■ **Parts of the exercise**:
[A] In the reread post, who turns out to be the person Mara visits at the Palace?
[B] Please duplicate the reread post's wording, everything from "Chapter 21: Keeper" down to "stay here forever.".

■ **Extract provided**:
Rereading The Empire Trilogy

Rereading the Empire Trilogy: Servant of the Empire, Part 19

Welcome back to the reread of Servant of the Empire by Raymond E Feist and Janny Wurts!

This one’s about politics, slavery and relationship dramah. Which probably describes most of the chapters in this book except the ones to do with desert warfare. (this chapter has no desert warfare)

Chapter 21: Keeper of the Seal

Summary: Mara is heading back to Kentosani, the Holy City, all over again. She has all sorts of political excuses for being here, but Kevin quickly realises that she is in fact here to investigate the legal ramifications of freeing a slave.

He also realises to his own surprise that he’s gone so thoroughly native and is so thoroughly in love with Mara, that if given an opportunity to stay by her side as a free man, he would take it and stay here forever.

Mara takes Arakasi with her to visit the Lord of the Ginecho, leaving Kevin to roam the marketplace and keep his big mouth out of a delicate political situation. On their way, however, they spot a proclamation from the Great Ones—it’s an Imperial Decree that the barbarian magician known as Milamber has been officially cast out of the Assembly, and that while the slaves he freed will keep their freedom, it is not to be taken as a precedent.

No Tsurani slave will ever again be legally freed.

Mara is devastated, and feels particularly guilty that she raised Kevin’s hopes. She can’t help wondering if it was her inquiry to Fumita which led to this official proclamation.

Instead of telling Kevin why she is upset, she is brusque and cold with him, keeping him at a distance. The next day, she sets out to the Palace wearing her Serious Business Hairdo.

Kevin tries to find out which Important Person they are visiting and all she will tell him is that anyone you are begging favours from is Very Important.

Turns out the person she is visiting is the Keeper of the Imperial Seal. Kevin has no idea what all this is about and prepares himself for yet another long, boring wait while Mara does something clever and political that he’ll just have to have Arakasi explain to him afterwards.

He doesn’t even catch all of what’s going on in Mara’s quiet negotiation, but his ears prick up when he realises it’s a matter to do with Midkemians and the Rift—Mara is asking for some kind of concession which is apparently irrelevant and unimportant, because the Rift is closed and as far as everyone knows, will never open again.

Kevin might not know what Mara and the official are discussing, but he knows a stubborn bureaucrat when he sees one, and quietly suggests to Arakasi that a bribe might be in order. Arakasi thinks this is an inventive solution (as with the note of condolence thing, it’s not a usual Tsurani tradition) and whispers it to his mistress, who manages to grease the wheels with her usual diplomatic poise.

And that’s it for their trip to the Holy City—they’re off home again straight after this odd meeting.

Kevin is curious to know about the document Mara organised with the Keeper of the Seals—now in a locked box. Mara distracts him with sex, and then once it’s clear he is still curious, she gets angry with him and pulls the ‘Ruling Lady’ act on him, insisting that he cannot expect her confidence in all things.

They resort to all their usual dirty tricks in domestic disputes—he calls her a coward, she reminds him he’s a slave, and they arc up into a full scale row that ends with her ordering him out of her bed and into the slave pens.

■ **Recorded data**:
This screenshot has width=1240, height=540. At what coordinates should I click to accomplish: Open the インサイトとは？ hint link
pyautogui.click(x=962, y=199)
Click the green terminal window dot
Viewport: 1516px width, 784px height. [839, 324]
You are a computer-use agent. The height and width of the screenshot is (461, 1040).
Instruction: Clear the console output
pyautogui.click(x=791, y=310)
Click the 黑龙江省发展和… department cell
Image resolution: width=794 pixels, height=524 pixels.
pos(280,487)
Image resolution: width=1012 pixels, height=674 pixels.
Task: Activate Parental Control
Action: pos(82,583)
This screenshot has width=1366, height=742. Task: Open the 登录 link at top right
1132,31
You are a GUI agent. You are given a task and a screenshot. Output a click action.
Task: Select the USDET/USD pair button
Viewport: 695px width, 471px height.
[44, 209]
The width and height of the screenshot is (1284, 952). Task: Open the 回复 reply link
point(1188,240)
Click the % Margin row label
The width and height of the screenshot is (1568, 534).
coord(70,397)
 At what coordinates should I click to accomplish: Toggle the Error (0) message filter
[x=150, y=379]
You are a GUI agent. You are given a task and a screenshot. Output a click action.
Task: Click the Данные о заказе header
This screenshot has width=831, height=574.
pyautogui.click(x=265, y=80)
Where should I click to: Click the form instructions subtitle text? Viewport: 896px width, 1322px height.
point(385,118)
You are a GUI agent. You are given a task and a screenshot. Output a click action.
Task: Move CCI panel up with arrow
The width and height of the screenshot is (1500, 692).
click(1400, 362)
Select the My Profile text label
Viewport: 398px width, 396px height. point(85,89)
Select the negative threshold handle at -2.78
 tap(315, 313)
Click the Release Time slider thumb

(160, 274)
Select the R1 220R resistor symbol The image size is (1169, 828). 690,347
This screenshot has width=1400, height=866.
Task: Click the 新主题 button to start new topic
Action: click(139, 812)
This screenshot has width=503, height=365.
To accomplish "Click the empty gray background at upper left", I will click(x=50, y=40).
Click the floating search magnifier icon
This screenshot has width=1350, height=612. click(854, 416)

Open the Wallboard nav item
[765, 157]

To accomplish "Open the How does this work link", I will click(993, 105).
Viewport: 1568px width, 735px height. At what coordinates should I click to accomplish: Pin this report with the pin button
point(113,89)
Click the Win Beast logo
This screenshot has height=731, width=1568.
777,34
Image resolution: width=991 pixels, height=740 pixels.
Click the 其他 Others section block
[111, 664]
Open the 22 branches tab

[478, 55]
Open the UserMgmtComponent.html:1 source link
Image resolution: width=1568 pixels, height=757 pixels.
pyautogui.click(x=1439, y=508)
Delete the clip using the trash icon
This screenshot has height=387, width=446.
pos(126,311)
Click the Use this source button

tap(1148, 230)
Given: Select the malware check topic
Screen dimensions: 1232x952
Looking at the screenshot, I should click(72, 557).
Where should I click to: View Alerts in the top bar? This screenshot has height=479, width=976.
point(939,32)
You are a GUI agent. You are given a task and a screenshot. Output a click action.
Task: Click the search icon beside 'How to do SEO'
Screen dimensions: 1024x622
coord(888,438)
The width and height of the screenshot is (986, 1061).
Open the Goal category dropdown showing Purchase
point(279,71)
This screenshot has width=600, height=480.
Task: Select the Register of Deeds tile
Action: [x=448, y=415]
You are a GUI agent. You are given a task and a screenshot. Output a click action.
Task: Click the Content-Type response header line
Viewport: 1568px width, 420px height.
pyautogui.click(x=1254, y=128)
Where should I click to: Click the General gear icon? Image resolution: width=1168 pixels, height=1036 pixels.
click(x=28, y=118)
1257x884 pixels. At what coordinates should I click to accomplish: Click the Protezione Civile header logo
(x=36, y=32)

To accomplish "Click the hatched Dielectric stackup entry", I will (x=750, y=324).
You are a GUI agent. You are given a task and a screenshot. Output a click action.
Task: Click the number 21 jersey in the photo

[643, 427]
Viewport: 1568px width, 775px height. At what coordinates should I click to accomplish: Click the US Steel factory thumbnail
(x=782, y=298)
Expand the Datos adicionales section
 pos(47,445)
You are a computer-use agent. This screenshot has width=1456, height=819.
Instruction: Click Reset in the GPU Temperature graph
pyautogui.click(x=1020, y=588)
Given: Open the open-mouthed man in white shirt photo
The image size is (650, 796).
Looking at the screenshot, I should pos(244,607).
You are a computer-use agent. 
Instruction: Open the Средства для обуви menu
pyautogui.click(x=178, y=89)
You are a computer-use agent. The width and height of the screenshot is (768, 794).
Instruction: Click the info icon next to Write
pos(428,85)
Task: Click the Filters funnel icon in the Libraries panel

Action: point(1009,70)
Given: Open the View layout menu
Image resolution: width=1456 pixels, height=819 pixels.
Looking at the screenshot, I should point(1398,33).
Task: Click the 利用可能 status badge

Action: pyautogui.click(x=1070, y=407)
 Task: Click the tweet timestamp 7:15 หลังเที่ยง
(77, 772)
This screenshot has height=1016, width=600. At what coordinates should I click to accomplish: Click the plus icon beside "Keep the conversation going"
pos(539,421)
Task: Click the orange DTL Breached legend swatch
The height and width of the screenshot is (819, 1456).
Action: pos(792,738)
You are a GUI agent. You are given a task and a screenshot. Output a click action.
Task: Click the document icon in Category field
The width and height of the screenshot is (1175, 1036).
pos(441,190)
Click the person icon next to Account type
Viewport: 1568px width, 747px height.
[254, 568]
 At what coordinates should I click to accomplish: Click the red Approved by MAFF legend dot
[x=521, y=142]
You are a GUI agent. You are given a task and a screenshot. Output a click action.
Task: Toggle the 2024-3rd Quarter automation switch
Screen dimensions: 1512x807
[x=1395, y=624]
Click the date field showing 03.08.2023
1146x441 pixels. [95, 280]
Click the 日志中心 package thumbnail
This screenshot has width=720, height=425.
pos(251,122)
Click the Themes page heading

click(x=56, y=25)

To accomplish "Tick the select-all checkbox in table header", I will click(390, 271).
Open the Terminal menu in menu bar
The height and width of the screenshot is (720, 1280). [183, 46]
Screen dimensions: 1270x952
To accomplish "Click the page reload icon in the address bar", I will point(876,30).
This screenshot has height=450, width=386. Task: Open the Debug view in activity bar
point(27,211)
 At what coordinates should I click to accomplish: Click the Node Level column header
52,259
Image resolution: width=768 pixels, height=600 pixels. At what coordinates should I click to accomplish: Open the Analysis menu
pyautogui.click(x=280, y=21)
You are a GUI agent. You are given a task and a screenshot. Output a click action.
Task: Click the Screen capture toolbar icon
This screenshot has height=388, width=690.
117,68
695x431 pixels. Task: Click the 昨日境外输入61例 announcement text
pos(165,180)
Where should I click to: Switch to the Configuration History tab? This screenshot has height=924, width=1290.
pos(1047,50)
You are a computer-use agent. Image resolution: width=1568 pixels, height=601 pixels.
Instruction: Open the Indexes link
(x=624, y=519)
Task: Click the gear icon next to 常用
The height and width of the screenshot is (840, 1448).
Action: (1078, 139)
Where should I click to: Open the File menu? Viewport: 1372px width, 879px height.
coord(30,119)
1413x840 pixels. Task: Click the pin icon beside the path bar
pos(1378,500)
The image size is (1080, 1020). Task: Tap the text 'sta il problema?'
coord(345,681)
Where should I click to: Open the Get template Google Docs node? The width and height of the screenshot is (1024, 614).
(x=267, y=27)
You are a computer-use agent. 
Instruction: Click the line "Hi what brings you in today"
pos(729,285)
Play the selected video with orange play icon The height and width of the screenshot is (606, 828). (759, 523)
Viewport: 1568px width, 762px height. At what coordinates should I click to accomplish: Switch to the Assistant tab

■ **Exercise responses**:
[A] The Keeper of the Imperial Seal.

[B]
Chapter 21: Keeper of the Seal

Summary: Mara is heading back to Kentosani, the Holy City, all over again. She has all sorts of political excuses for being here, but Kevin quickly realises that she is in fact here to investigate the legal ramifications of freeing a slave.

He also realises to his own surprise that he’s gone so thoroughly native and is so thoroughly in love with Mara, that if given an opportunity to stay by her side as a free man, he would take it and stay here forever.